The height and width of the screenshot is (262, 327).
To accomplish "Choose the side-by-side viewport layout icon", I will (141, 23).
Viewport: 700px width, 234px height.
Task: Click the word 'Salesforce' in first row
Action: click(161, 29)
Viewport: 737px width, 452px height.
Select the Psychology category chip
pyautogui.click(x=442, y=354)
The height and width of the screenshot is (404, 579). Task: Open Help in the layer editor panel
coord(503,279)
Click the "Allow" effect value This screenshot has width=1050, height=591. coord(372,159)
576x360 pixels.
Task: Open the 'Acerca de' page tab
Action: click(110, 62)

---

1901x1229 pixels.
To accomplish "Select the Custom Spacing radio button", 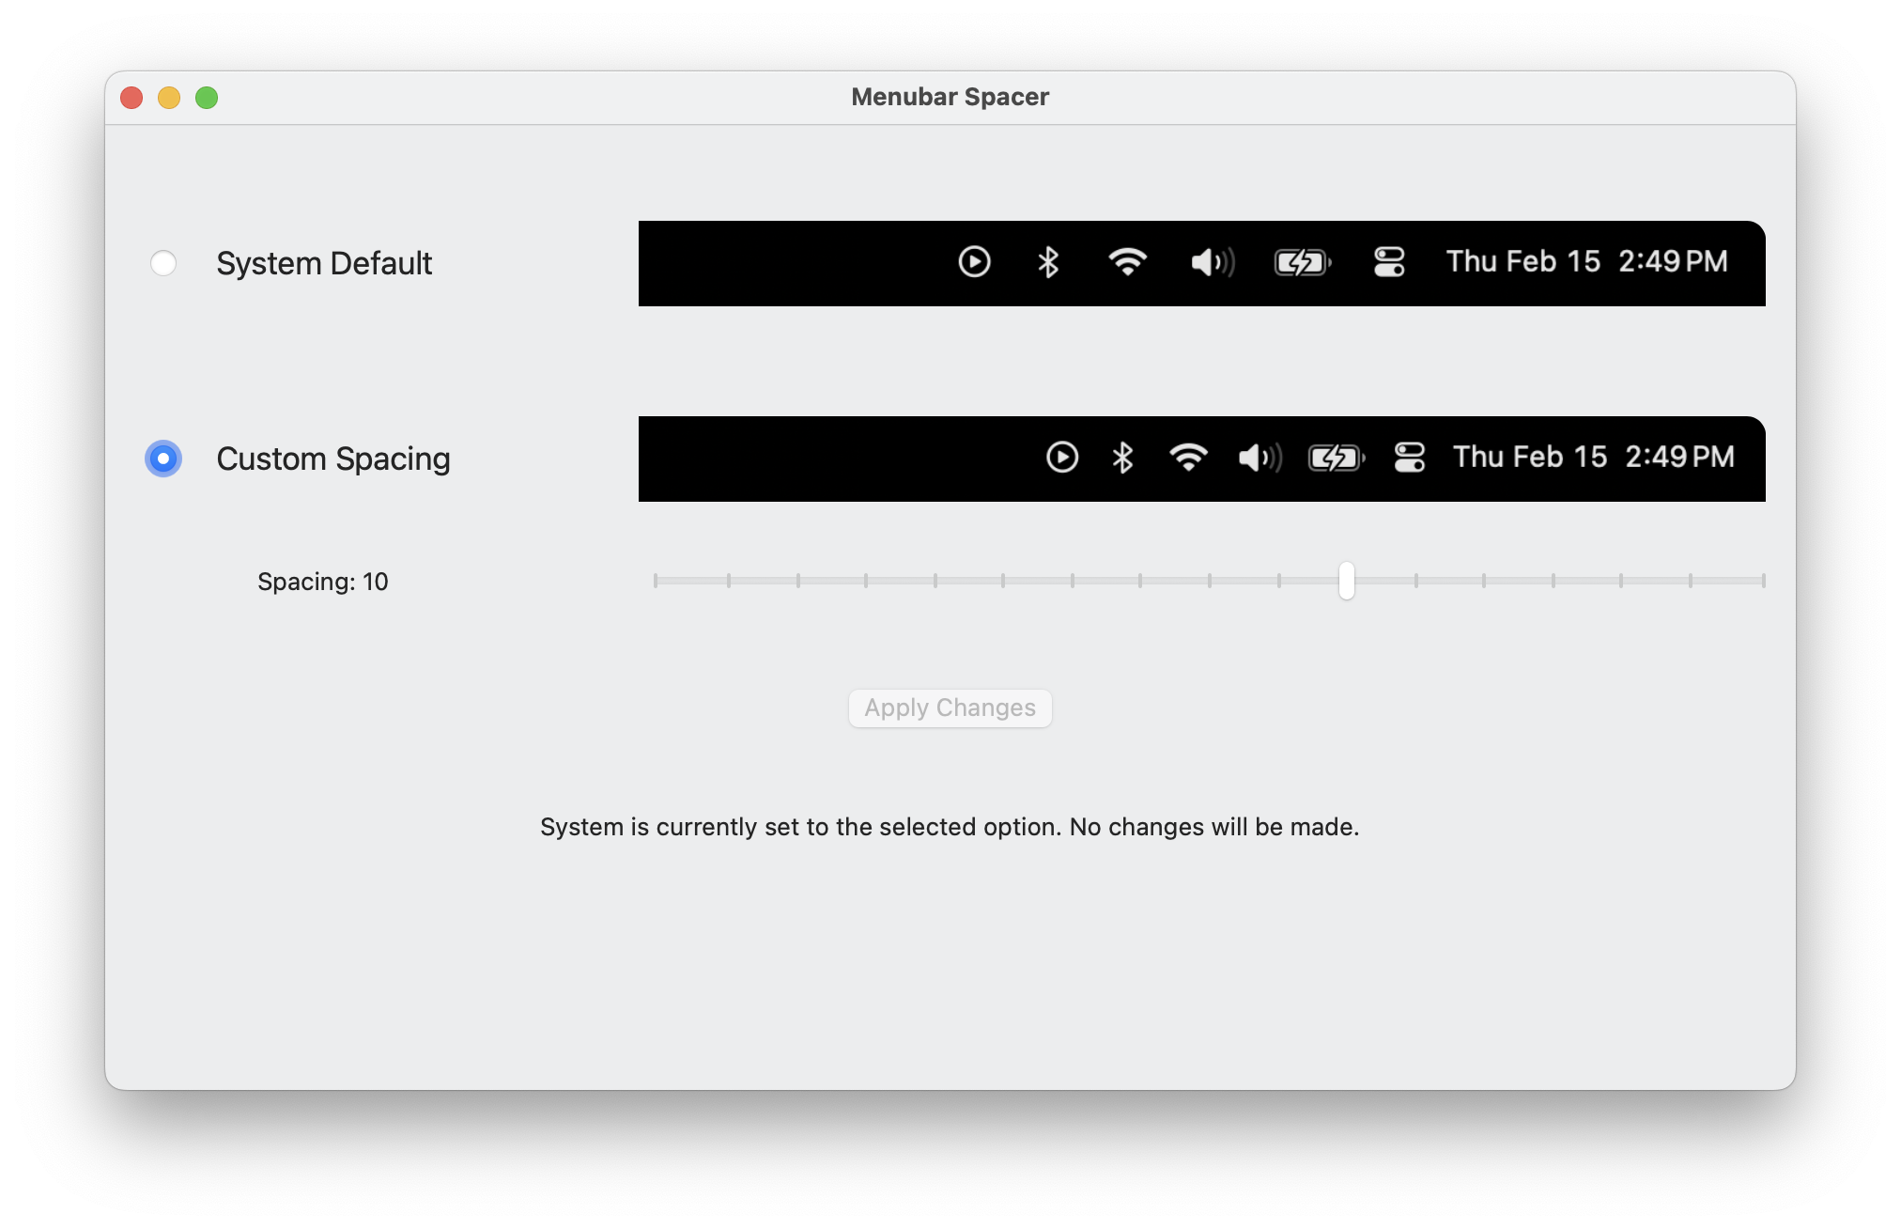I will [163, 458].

==

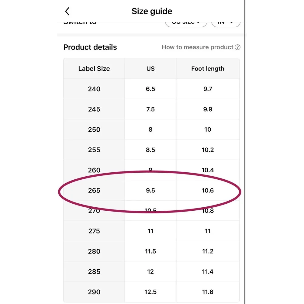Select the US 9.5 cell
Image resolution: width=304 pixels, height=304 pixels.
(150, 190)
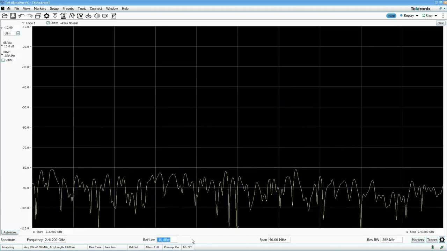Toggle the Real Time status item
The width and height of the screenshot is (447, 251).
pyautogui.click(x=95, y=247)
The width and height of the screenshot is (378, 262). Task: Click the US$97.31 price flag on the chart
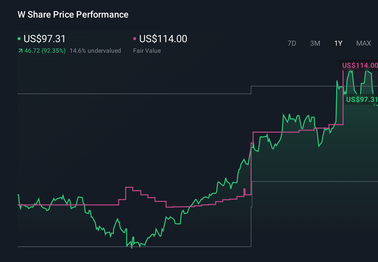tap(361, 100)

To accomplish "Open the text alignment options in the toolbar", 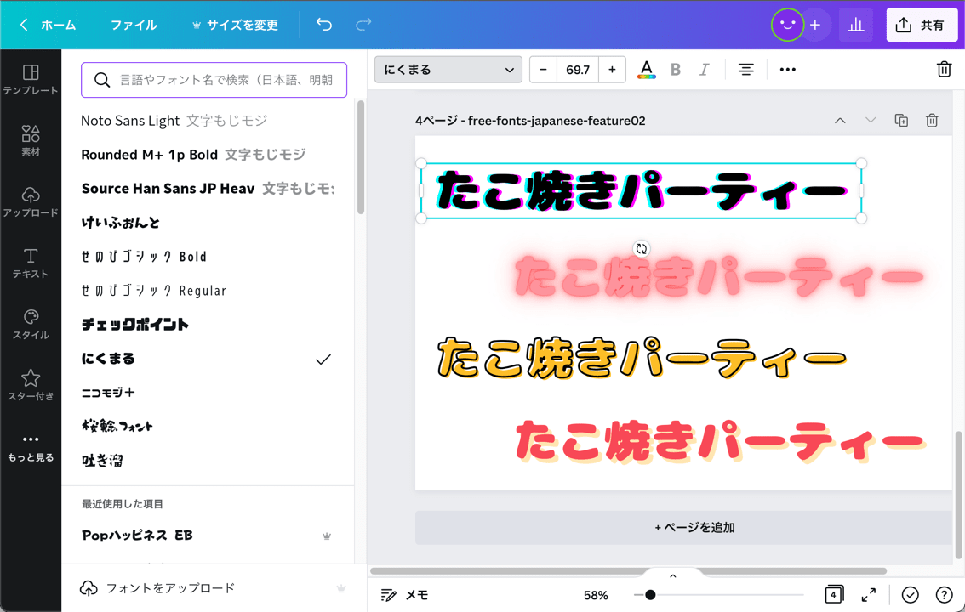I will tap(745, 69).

• [ASSIGNED TASK] Reproduce word for word the material above, beginning with the line that contains "The height and width of the screenshot is (262, 327)." and ending with the line that contains "Viewport: 737px width, 452px height.".

• [SOLUTION TO THIS PROBLEM]
The height and width of the screenshot is (262, 327).
To accomplish "Choose the side-by-side viewport layout icon", I will (141, 23).
Viewport: 700px width, 234px height.
Task: Click the word 'Salesforce' in first row
Action: click(161, 29)
Viewport: 737px width, 452px height.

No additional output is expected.